= Beginning of Section =
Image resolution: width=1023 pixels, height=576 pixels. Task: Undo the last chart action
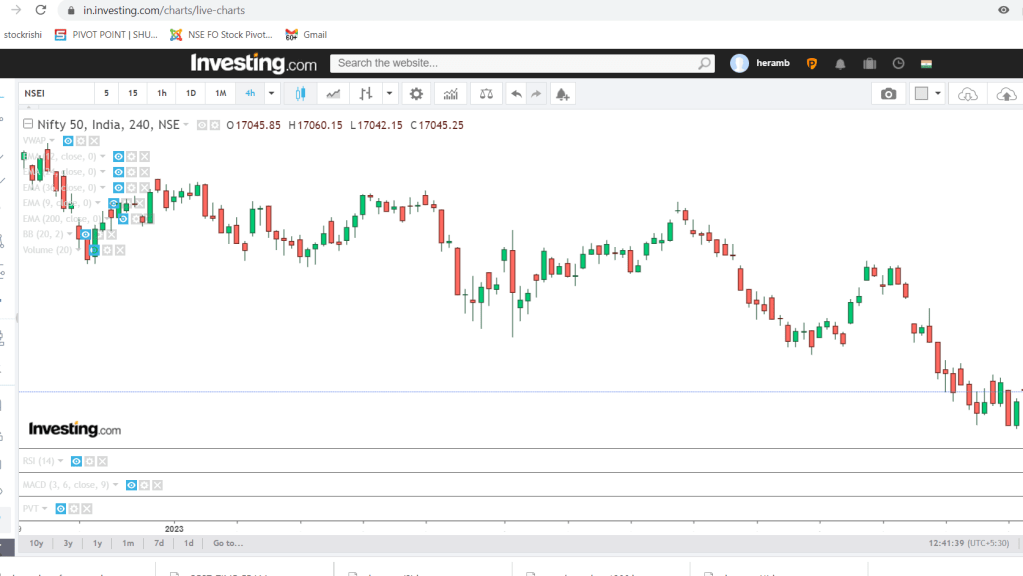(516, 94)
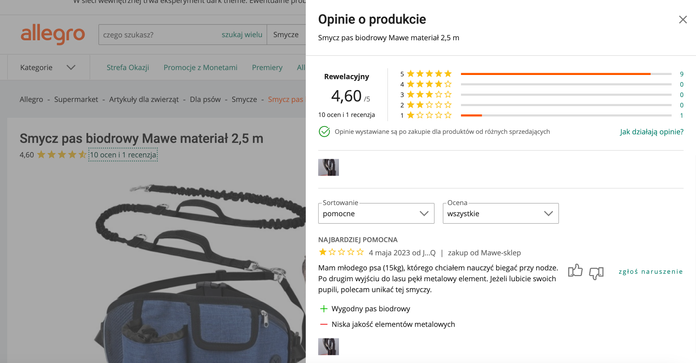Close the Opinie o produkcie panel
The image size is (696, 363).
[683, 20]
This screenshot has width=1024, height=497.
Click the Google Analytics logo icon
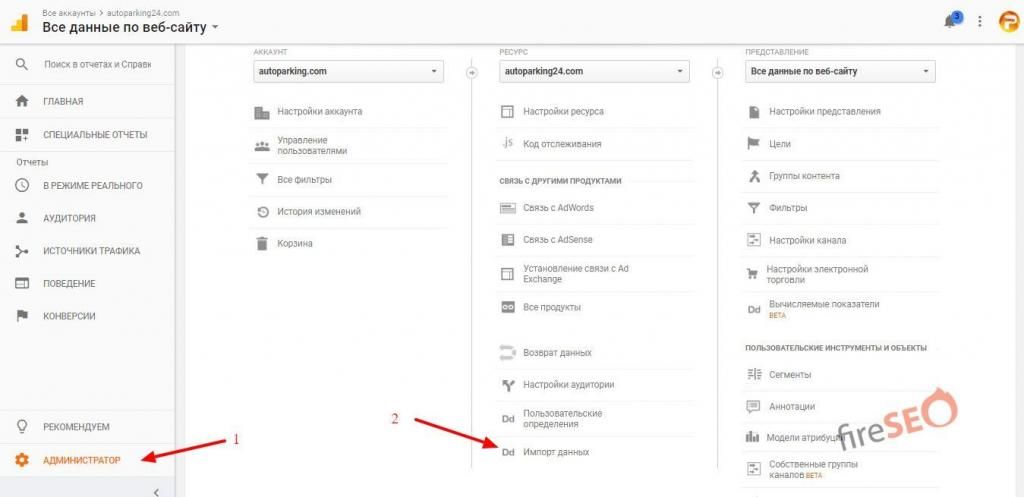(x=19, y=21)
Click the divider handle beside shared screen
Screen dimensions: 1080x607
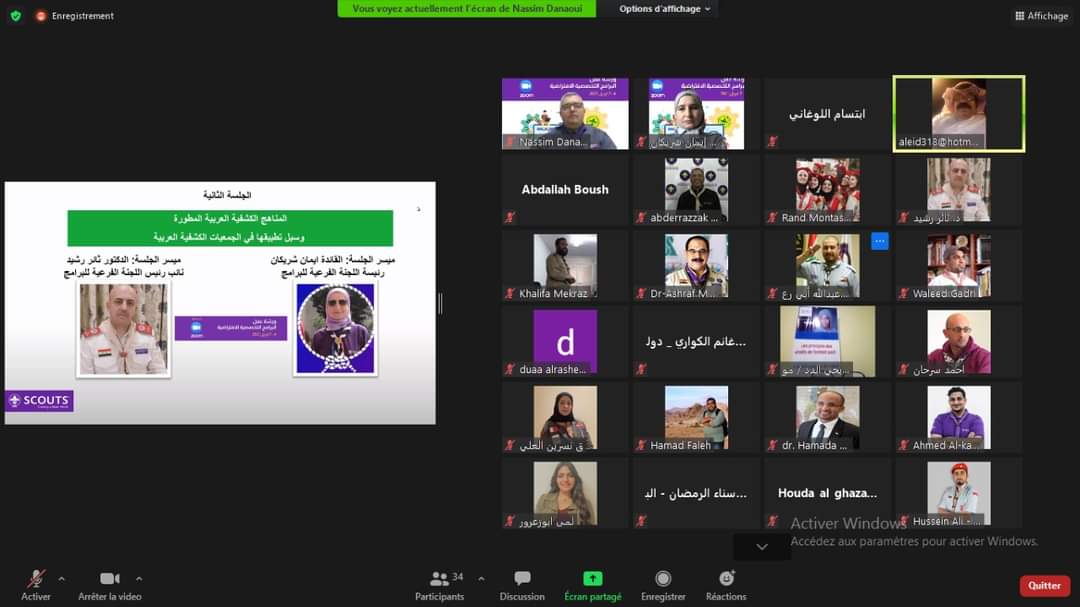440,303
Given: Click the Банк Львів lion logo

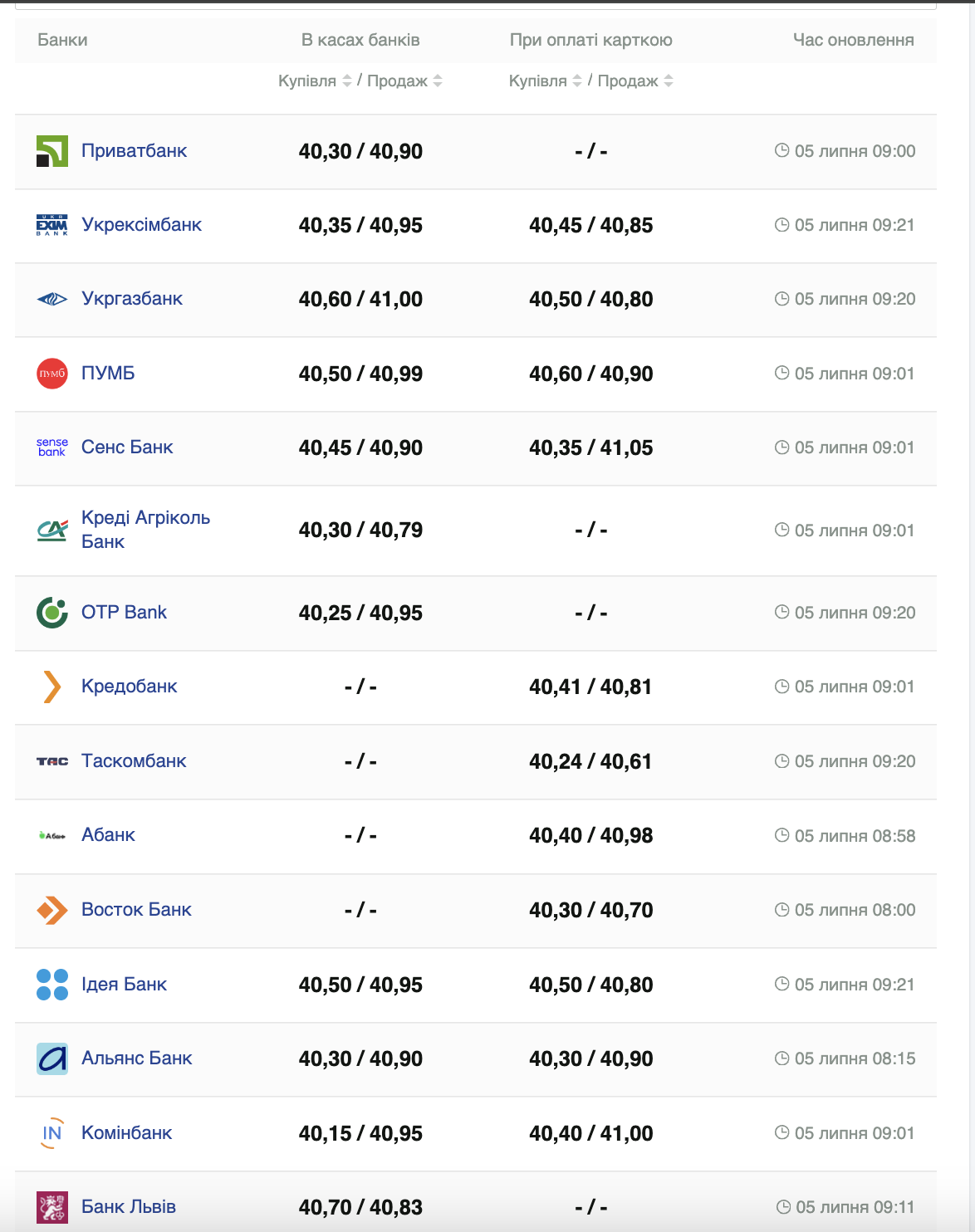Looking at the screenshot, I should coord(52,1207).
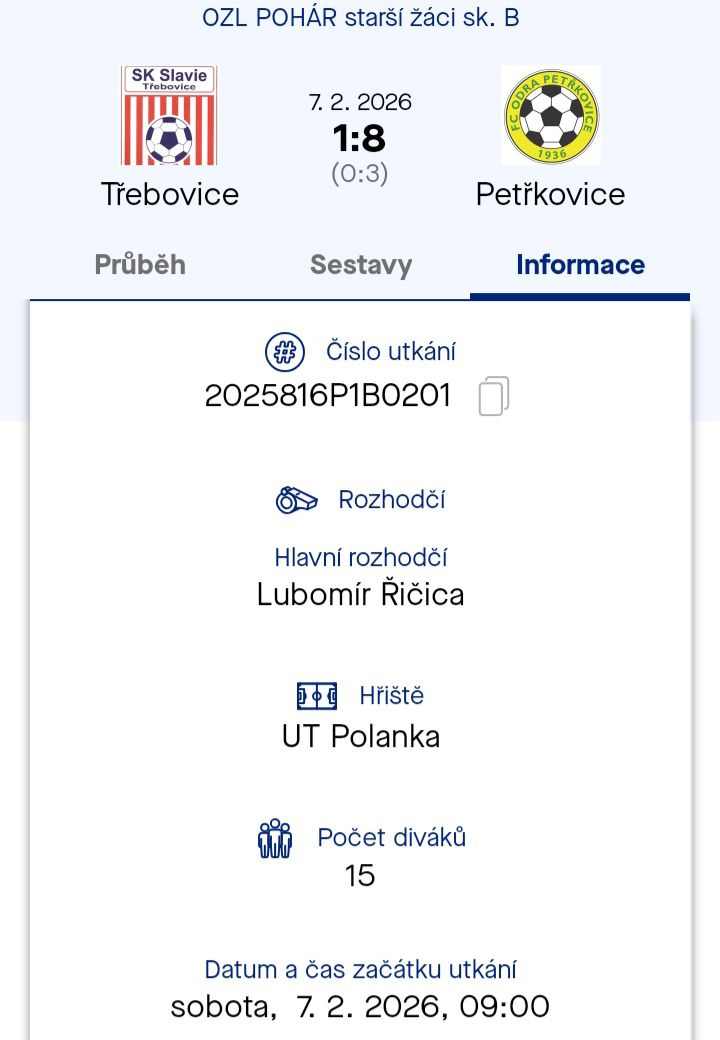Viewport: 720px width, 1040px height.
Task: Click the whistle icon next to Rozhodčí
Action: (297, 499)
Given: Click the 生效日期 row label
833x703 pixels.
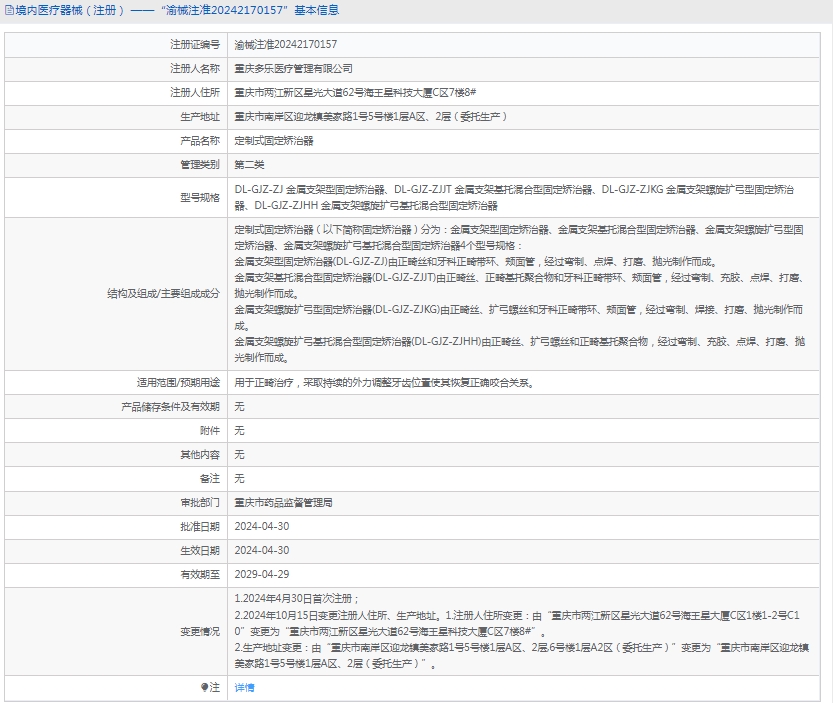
= End of Section =
Repeat the data above exactly; images are not part of the copy.

■ **Task result**:
Image resolution: width=1023 pixels, height=576 pixels. Task: Undo the last chart action
(516, 94)
Close the Opinie o produkcie panel
The image size is (696, 363).
[683, 20]
This screenshot has width=1024, height=497.
Click the Google Analytics logo icon
(x=19, y=21)
Click the divider handle beside shared screen
Screen dimensions: 1080x607
440,303
Given: Click the Банк Львів lion logo

Looking at the screenshot, I should coord(52,1207).
Viewport: 720px width, 1040px height.
Task: Click the whistle icon next to Rozhodčí
Action: (297, 499)
Given: Click the 生效日期 row label
833x703 pixels.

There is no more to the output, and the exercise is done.